DIRECTION A: In the rows, reproduce the part that opens with the line containing "Przedmioty i relikwie (163, 1666)" and closes with the line containing "Akceptuję, zamknij okno (189, 2332)", replacing "okno" with "window" and changing nothing else.

EXCERPT TO READ:

---

I hope this all comes together exactly like I planned

Photo by Life Of Pix from Pexels

Initial Context

As and when opportunities arise, I work on projects and create pieces of work. These projects mostly fit into two categories – mandatory and voluntary. For example, projects that involve posting on here are voluntary, whereas projects that involve the completion of coursework for my apprenticeship are mandatory – but they aren’t, because we don’t really have to do anything in this world. If I refused to complete coursework, I wouldn’t be exiled or sentenced to a day in the stocks! At least, I hope not.

Working on projects is a part of life, whether you get to choose them yourself or not. But no matter what the project is, I feel a duty to do right by myself – and the people who might see it – by trying my best. Unfortunately, trying my best means unerringly striving for perfection.

“I’m so efficient, I generate my own stress!”

To make it abundantly clear – it is impossible to achieve perfection. Yet, I still find myself stressing over how imperfect something is. This kind of stuff actually upsets me deeply. I constantly think about the mistakes I’ve made, the things I could have done better and all the imperfections that need ironing out. Of course, obsessing over one of these things is exhausting enough, but all three? It’s no wonder I feel stressed 24/7.

Now, I’m sure you’re wondering how obsessing over and constantly working on something that will never be perfect makes me hate… no, I think it’s pretty clear.

---

AVAILABLE RECORDS:

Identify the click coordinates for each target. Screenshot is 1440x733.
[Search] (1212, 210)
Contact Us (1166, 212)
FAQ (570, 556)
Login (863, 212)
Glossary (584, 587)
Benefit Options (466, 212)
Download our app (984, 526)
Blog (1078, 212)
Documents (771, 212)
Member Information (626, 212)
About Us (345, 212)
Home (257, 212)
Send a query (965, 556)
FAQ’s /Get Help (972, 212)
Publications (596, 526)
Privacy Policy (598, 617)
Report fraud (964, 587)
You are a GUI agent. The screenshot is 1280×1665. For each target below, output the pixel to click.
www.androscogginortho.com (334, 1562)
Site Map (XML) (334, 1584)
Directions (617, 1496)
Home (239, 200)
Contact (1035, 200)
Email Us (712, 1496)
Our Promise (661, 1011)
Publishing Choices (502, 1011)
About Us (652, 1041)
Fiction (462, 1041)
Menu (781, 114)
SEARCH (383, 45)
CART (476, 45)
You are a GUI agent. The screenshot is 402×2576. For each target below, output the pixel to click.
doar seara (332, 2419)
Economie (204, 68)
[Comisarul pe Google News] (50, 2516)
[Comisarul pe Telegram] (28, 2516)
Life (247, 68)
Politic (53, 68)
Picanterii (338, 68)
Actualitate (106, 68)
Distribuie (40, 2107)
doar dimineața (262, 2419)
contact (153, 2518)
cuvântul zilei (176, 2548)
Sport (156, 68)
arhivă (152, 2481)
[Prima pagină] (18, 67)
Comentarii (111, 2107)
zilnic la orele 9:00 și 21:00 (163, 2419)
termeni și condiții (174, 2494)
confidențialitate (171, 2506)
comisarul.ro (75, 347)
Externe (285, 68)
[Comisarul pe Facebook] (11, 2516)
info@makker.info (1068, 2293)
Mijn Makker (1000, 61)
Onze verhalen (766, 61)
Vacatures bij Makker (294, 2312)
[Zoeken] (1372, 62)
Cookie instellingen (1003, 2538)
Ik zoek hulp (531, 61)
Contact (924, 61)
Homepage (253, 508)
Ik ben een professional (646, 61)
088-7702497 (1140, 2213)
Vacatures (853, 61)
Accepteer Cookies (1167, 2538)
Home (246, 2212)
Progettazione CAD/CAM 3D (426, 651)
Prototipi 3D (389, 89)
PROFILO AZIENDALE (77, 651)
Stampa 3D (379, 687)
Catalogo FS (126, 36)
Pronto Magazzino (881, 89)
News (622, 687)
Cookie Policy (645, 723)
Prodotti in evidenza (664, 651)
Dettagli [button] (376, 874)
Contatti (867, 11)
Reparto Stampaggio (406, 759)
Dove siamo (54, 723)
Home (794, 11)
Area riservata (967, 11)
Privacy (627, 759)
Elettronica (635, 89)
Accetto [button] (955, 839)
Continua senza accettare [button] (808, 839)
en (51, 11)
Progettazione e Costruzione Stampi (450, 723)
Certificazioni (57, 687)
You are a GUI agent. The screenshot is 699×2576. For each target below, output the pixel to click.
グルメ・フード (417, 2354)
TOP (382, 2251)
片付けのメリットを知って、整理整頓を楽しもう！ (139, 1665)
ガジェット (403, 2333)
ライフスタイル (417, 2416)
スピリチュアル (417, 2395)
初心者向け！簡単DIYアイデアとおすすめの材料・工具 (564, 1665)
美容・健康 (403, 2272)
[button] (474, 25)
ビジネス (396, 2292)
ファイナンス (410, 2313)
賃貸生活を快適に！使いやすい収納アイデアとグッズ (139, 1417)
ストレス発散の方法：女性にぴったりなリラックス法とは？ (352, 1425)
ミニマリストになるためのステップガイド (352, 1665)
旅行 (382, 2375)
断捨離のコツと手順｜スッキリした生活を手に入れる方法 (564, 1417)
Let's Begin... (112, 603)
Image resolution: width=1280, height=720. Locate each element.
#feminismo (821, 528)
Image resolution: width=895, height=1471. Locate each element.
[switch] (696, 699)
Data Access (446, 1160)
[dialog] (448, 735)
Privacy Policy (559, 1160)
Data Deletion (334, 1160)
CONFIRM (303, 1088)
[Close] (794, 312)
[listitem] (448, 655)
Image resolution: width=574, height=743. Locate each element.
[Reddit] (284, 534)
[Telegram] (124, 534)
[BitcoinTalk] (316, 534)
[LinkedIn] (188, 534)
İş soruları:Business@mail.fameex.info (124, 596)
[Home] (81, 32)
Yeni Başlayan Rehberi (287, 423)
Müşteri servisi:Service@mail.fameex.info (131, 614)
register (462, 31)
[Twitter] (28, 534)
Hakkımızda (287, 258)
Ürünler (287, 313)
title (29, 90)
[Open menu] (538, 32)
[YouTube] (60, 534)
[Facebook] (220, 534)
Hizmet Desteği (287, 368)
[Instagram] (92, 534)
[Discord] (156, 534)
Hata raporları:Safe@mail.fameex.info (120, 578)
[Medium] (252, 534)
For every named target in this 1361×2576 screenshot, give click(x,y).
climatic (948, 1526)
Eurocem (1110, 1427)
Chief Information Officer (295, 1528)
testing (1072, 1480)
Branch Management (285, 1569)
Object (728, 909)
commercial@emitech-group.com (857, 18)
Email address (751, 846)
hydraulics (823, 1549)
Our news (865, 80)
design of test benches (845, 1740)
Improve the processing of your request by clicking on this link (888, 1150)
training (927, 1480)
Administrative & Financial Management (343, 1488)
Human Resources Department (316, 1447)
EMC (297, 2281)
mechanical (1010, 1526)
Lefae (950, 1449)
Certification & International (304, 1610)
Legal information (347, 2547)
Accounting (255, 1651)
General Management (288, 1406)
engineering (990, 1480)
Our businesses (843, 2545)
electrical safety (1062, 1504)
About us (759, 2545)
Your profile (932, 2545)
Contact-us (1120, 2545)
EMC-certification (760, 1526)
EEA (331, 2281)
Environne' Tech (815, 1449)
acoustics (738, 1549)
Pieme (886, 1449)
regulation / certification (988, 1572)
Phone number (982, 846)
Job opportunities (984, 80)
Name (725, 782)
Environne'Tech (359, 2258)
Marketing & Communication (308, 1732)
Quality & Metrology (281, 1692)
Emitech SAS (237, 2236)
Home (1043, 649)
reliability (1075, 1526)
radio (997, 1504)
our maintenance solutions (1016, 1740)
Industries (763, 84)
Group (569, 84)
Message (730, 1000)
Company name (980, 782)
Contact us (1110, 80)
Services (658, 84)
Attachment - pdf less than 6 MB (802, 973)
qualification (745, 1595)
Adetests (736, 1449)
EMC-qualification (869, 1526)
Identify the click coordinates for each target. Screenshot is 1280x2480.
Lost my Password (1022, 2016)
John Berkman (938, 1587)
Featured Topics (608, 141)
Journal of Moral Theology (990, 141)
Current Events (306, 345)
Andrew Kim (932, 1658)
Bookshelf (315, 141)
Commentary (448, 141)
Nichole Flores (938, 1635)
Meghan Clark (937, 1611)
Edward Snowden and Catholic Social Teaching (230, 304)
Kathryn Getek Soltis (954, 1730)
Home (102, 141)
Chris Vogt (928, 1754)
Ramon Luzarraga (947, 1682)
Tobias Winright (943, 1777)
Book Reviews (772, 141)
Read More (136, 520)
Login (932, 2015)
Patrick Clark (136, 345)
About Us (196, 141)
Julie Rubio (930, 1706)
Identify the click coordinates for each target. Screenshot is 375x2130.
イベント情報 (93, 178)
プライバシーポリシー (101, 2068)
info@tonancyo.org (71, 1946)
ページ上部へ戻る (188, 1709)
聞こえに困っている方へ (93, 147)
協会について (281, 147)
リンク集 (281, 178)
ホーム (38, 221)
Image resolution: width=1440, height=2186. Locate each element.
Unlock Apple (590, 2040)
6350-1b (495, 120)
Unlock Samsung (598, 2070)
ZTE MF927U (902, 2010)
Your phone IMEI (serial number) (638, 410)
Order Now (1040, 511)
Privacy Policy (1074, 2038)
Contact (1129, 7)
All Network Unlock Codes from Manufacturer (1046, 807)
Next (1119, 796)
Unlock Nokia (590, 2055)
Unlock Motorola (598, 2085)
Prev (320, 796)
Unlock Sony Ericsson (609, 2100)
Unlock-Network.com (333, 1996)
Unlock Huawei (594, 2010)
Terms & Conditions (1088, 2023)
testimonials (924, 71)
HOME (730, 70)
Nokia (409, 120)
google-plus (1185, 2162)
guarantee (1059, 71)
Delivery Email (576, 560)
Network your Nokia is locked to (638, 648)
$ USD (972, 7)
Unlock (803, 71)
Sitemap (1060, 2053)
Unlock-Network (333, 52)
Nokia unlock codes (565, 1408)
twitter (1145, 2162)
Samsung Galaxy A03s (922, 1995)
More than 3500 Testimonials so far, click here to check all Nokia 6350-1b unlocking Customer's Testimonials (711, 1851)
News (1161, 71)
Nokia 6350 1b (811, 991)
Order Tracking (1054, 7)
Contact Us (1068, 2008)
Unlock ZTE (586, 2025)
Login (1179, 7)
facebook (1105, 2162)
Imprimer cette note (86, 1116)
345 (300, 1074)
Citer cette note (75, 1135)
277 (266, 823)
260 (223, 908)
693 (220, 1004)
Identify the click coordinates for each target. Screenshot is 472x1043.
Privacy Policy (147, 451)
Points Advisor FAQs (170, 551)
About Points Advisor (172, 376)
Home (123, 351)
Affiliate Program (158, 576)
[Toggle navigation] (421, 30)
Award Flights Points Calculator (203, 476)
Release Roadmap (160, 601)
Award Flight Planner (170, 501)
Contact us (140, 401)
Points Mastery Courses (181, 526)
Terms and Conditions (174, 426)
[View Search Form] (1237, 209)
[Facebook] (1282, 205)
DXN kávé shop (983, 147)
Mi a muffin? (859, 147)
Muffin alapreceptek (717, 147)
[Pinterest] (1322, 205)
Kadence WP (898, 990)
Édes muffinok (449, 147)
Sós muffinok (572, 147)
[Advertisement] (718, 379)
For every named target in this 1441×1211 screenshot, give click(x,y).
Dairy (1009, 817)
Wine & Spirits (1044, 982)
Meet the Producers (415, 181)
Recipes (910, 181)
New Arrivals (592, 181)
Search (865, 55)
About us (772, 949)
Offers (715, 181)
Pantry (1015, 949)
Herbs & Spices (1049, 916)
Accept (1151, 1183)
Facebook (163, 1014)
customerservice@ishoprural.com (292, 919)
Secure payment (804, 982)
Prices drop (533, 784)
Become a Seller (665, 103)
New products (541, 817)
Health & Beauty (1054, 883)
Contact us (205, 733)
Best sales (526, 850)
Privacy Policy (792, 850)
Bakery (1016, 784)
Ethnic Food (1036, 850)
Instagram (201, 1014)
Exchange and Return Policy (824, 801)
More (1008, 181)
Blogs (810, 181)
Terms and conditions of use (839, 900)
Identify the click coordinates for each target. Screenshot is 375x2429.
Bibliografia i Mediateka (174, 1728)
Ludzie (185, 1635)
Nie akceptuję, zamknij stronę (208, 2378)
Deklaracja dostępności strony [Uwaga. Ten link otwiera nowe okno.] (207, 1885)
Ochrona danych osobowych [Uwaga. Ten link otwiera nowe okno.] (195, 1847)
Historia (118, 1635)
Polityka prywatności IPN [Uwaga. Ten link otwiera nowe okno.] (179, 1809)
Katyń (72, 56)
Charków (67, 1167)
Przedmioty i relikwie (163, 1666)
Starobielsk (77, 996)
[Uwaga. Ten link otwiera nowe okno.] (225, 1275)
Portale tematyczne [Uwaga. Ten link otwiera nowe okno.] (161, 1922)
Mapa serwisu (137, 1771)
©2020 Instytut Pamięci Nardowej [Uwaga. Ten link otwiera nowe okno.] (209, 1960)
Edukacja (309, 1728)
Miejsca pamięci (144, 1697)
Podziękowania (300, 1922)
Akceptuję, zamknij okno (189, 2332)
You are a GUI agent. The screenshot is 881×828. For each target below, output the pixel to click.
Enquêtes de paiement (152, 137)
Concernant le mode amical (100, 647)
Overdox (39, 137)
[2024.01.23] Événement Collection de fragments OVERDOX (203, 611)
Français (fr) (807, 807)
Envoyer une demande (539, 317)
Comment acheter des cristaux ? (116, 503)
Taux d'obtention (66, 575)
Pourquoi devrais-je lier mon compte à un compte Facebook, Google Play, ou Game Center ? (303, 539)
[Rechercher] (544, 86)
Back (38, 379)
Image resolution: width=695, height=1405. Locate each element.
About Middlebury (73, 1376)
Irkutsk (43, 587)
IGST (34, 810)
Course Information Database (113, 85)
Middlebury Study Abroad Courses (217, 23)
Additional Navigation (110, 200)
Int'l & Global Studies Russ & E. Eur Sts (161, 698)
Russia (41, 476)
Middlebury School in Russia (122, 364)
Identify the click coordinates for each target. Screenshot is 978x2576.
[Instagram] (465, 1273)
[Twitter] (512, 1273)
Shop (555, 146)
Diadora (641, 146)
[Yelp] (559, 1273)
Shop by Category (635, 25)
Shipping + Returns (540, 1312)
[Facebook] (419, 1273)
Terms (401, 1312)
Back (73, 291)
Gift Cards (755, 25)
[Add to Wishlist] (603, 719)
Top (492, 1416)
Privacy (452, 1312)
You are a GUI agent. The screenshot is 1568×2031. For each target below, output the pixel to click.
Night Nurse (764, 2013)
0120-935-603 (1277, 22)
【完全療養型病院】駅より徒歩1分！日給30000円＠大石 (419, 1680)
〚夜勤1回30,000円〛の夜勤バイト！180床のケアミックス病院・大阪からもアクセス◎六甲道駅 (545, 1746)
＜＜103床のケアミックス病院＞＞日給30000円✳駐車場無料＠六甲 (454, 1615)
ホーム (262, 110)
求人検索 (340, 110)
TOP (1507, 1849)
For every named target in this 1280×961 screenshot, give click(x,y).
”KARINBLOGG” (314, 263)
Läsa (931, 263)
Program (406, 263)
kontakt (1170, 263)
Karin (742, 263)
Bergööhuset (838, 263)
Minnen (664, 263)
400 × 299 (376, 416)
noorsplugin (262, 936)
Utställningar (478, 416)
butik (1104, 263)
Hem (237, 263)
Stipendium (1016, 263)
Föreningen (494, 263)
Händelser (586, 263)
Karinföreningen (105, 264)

---

DIRECTION B:
Answer these questions from the text about perfectionism:
(i) Which two categories do the writer's projects mostly fit into?
(ii) What does the writer say about whether perfection can be achieved?
(iii) How often does the writer say they feel stressed?

PROBLEM SOLUTION A:
Przedmioty i relikwie (163, 1666)
Starobielsk (77, 996)
[Uwaga. Ten link otwiera nowe window.] (225, 1275)
Portale tematyczne [Uwaga. Ten link otwiera nowe window.] (161, 1922)
Mapa serwisu (137, 1771)
©2020 Instytut Pamięci Nardowej [Uwaga. Ten link otwiera nowe window.] (209, 1960)
Edukacja (309, 1728)
Miejsca pamięci (144, 1697)
Podziękowania (300, 1922)
Akceptuję, zamknij window (189, 2332)

PROBLEM SOLUTION B:
(i) Mandatory and voluntary.
(ii) It is impossible to achieve.
(iii) 24/7.